IntroThe sports training principle known as Specific Adaptations to Imposed Demands (SAID) means that your muscles, tendons, and nervous system will respond to the specific demands imposed upon them. They will respond to a given demand, whether biomechanical or neurological, with a specific, predictable adaptation. In other words, your muscles, tendons, and nervous system will grow and develop based on the way you exercise them.
If you train by lifting weights very slowly, you will not do much to improve actions that require you to move quickly, such as, golf, tennis, basketball, or martial arts. Running for endurance causes the body to adapt by making fast-twitch muscle fibers to change into slow-twitch ones. Training slowly may prevent you from moving as fast as you could before the training. If your desired activity requires speed or quickness, you must train for speed and quickness.
In 1958, Berkeley Professor of Physical Education Franklin M. Henry proposed the "Specificity Hypothesis of Motor Learning". He proposed the following progression to be used in physical endeavors:
- Start with basic and/or simple then move to the advanced and/or complex.
- Move from slow to fast.
- Use low force to high force
- Move from short distance to long-distance.
- Move bilaterally to unilaterally
- Gradually start overloading.
Which exercises are better or worse for martial artists?The muscles used to move a checker on a checkerboard are like those used to move a piece on a chessboard. But, while playing checkers may make you adept at moving playing pieces, it will do little toward making you a better chess player. Likewise, while weightlifting may build the muscles need to lift the weights, but it does little toward bettering your martial arts skills.
Another example involves training in sports that require conditioning in vastly different areas of aerobic and resistance training. A bodybuilder can play a game of football and look convincing as a football player, but his strength will be of little use because the training demands imposed by football are different than those of weightlifting.
Heavy squats will build great lower body strength; however, you will not necessarily see your vertical jump height increase proportional to the increase in your squatting weight. To improve your jumping height, practice plyometric jumping drills.
Even though your arms move like a punch when you are performing a bench press, heavy bench pressing will not make you punch much harder or faster unless you also practicing punching drills. Since martial arts require twisting and moving in more than one plane of action, you need to train using twisting in all three planes of movement. Multi-planar exercises are more complex and are more difficult to perform properly so most people need to be taught how to perform these exercises correctly. One plus is that they usually require less equipment.
Heavy slow lifting may be great for hypertrophy (making muscles grow); however, it will not help to give you the explosive power you need for the martial arts. Training for strength in a way you are not going to use the strength can be detrimental because you may develop more strength than your body can safely control. This is one reason why athletes are always injuring their hamstrings. They train to go forward or up, but they do not train to decelerate or stop.
In the past, warriors trained to fight by fighting. One may increase are strength by swinging a sword faster. Acceleration requires force. Greater acceleration requires greater force. Therefore, by swinging a weapon faster, the muscles the warrior used to swing the weapon became stronger, even though the weight of the weapon did not increase.

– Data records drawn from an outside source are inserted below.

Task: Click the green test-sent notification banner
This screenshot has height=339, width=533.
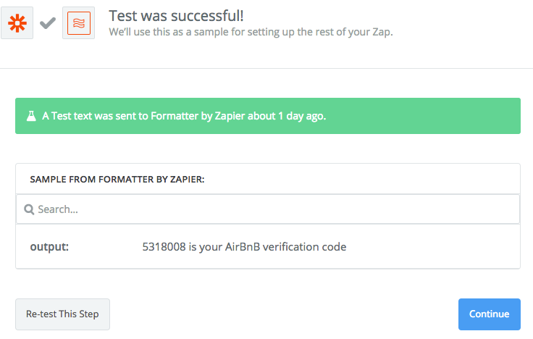Action: tap(268, 116)
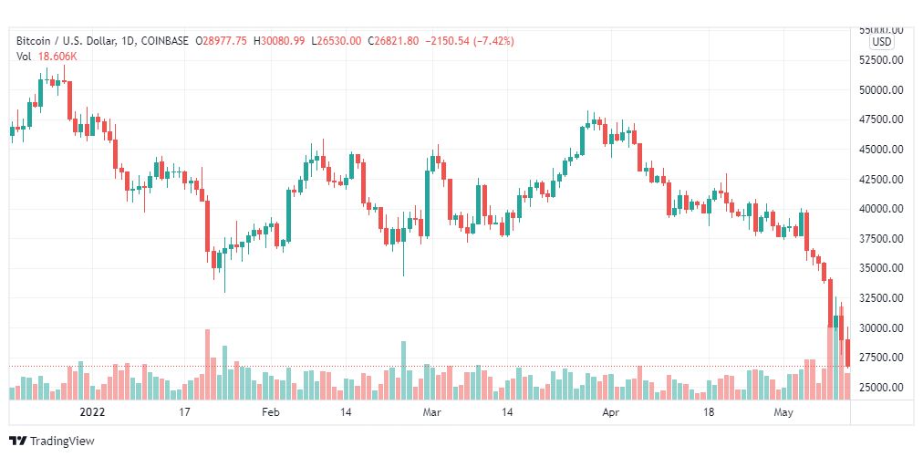
Task: Click the 30000.00 price scale label
Action: coord(881,328)
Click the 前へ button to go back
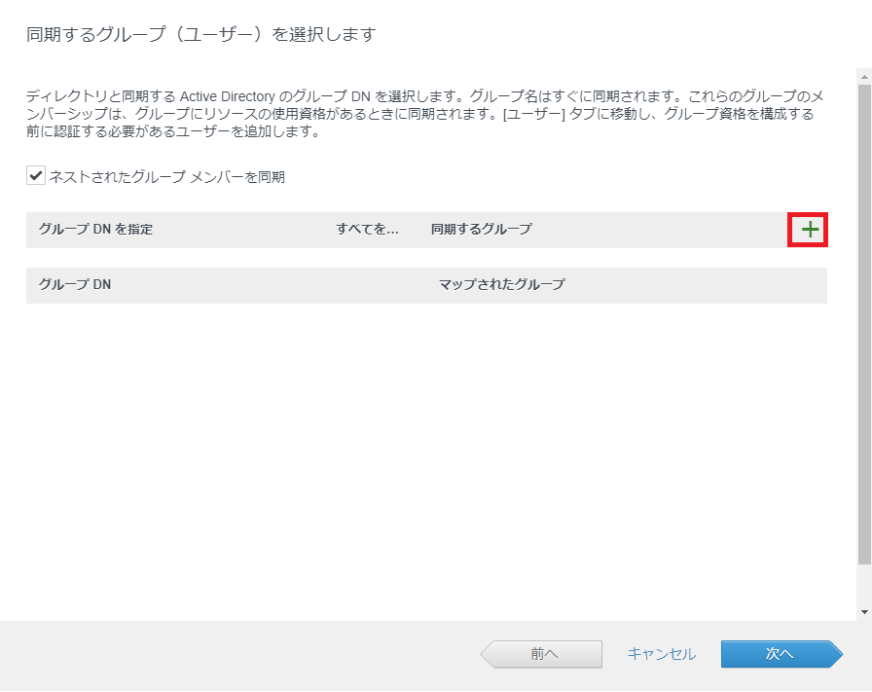872x692 pixels. 541,654
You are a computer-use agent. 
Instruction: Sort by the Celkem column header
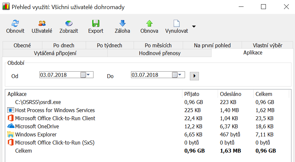(264, 94)
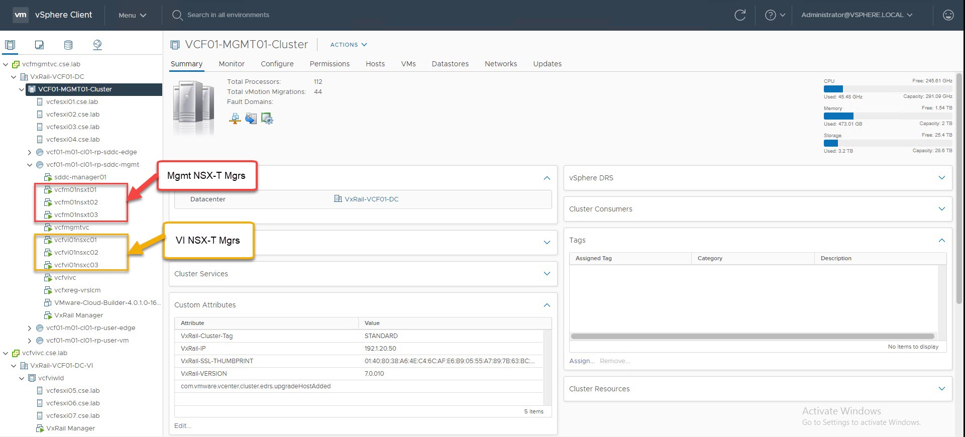Open the Networking inventory view icon
Image resolution: width=965 pixels, height=437 pixels.
[97, 45]
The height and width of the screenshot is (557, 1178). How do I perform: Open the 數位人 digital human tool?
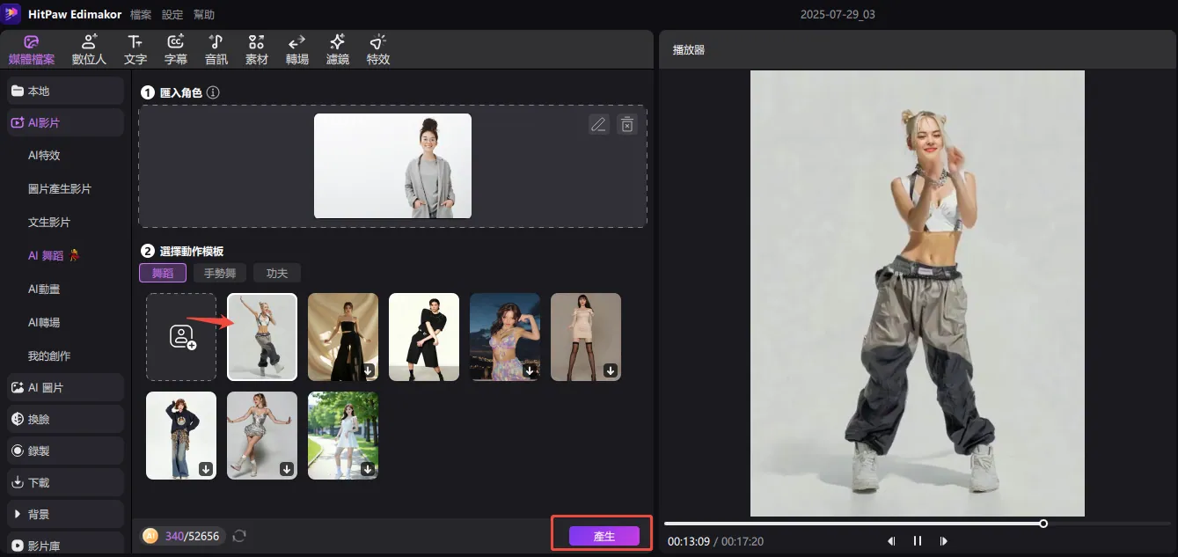[x=89, y=49]
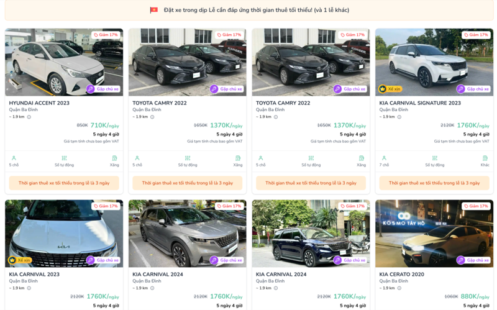
Task: Click the "Giảm 17%" discount tag on Kia Cerato
Action: click(x=476, y=206)
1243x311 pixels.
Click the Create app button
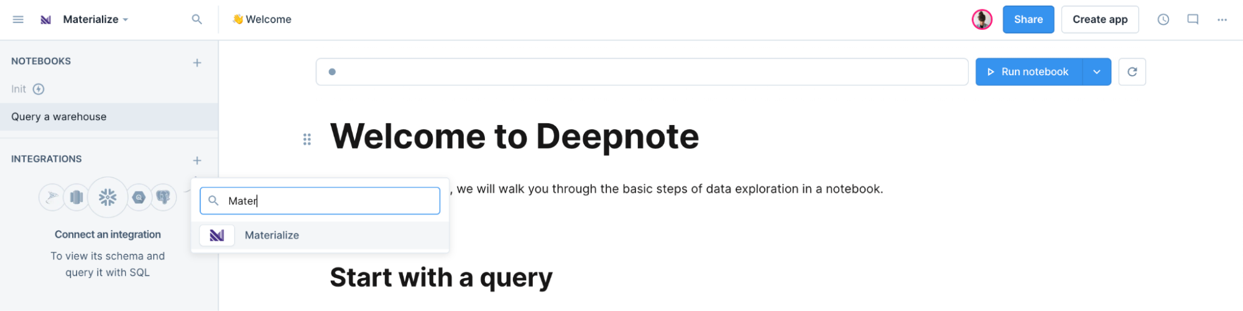click(1100, 19)
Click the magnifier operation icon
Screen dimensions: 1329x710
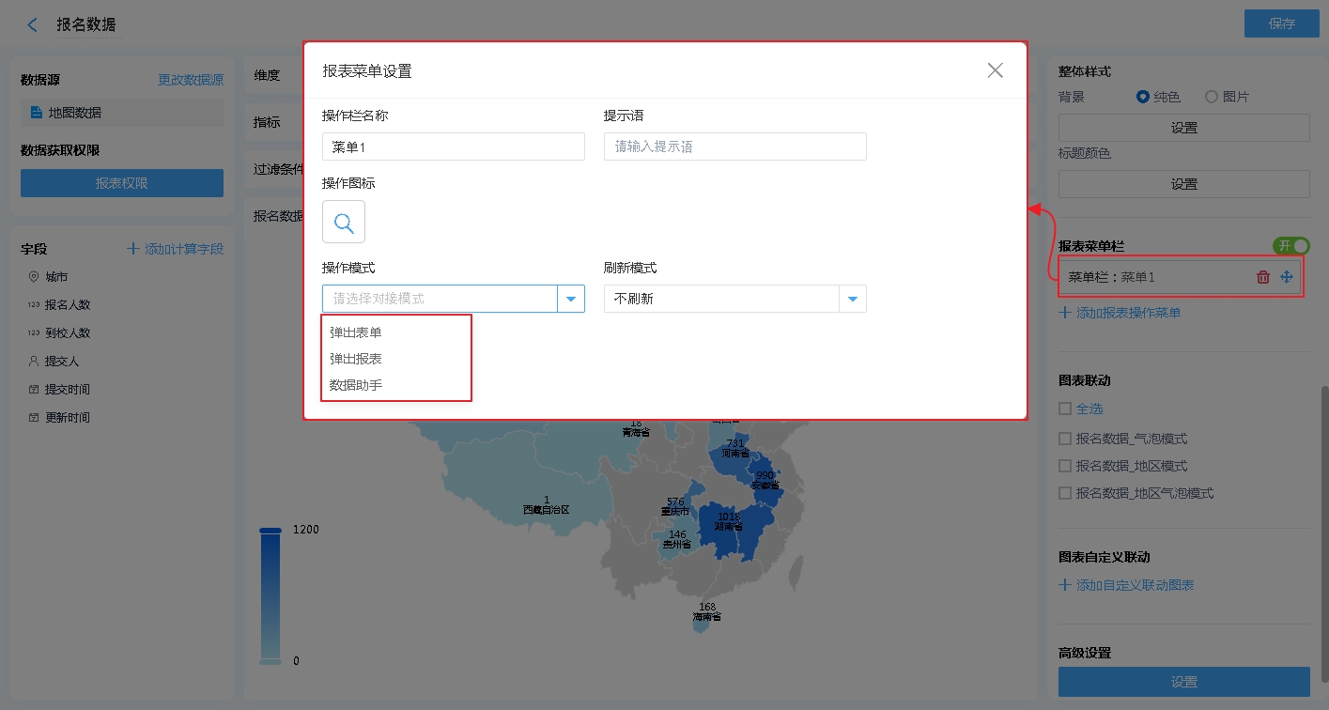point(344,223)
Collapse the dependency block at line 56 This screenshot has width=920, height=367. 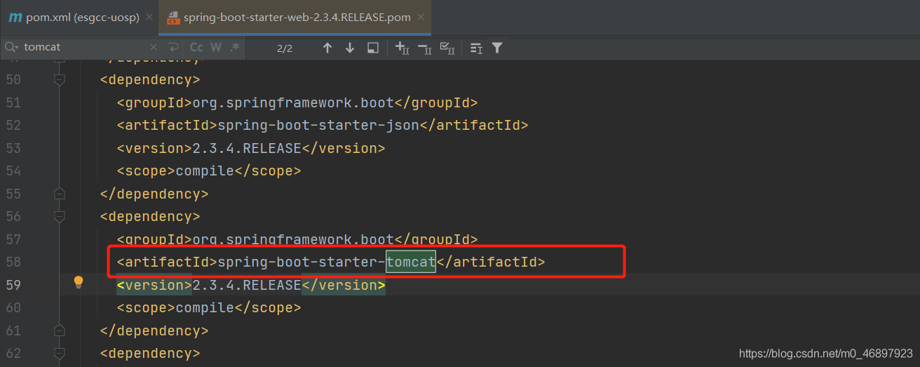[60, 217]
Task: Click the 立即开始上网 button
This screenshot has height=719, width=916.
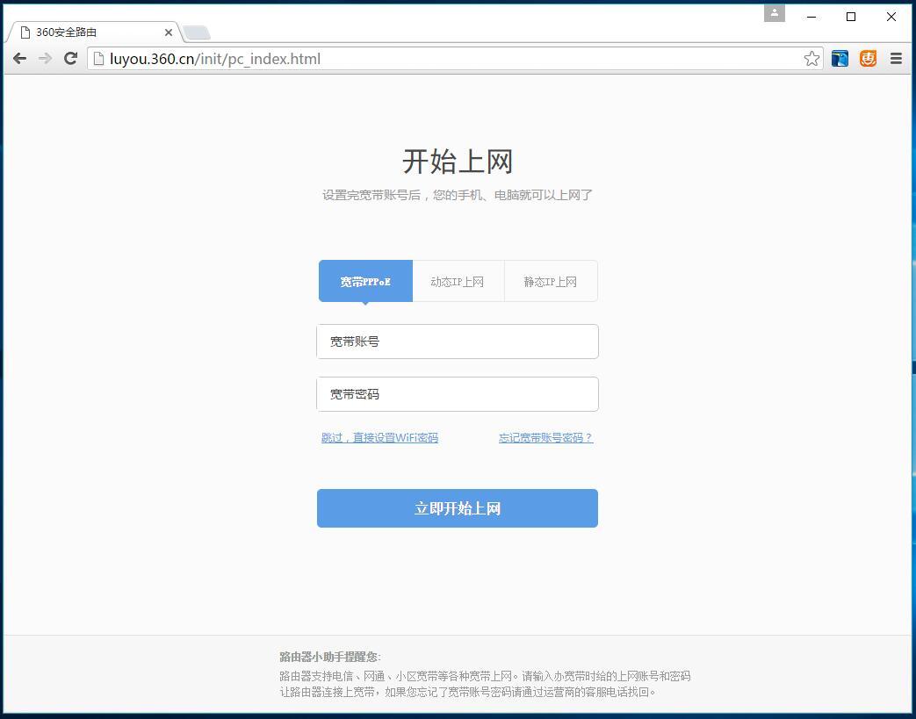Action: coord(457,507)
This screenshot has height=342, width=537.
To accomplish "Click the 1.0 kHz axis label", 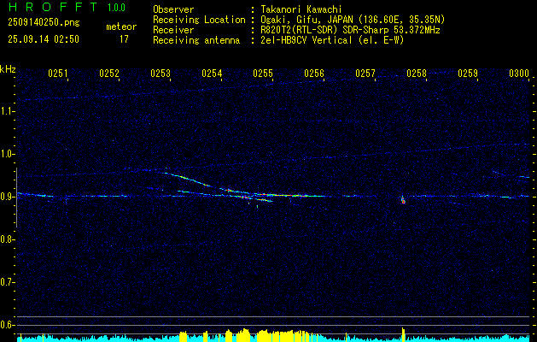I will tap(7, 154).
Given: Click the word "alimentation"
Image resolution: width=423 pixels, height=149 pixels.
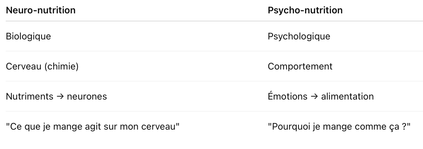Looking at the screenshot, I should pos(347,97).
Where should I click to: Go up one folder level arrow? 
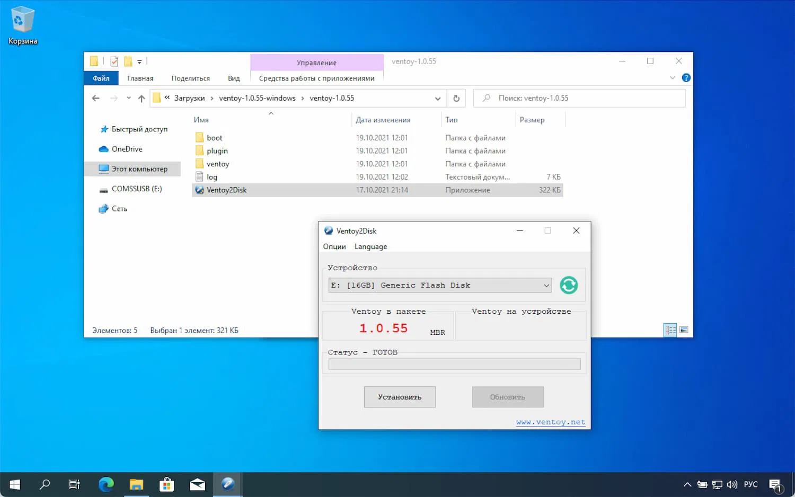[x=142, y=99]
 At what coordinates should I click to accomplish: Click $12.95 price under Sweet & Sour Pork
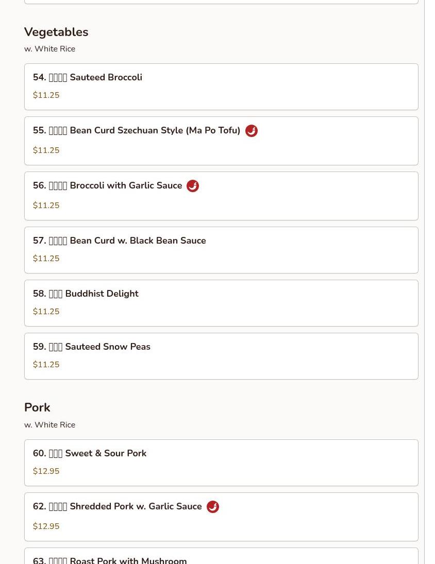46,471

Muscles can only contract from their attachment points towards the center; they do not contract toward either side. SAID works because, although muscles can only do one thing—contract. Other factors that help determine what the result of a given muscle’s contraction will be:
- Speed of contraction. Strength of assisting, stabilizing, and opposing muscles.
- Other muscles. Length, range of motion and elasticity of assisting, stabilizing, and opposing muscles.
- Core stability. Stability of the legs.
- Timing. The ability of all the muscles involved to fire in the proper sequence and with the proper force for the proper length of time.
- Ability to stop an action. Confidence in the ability to not get hurt by being able to stop or reverse any action at the proper time.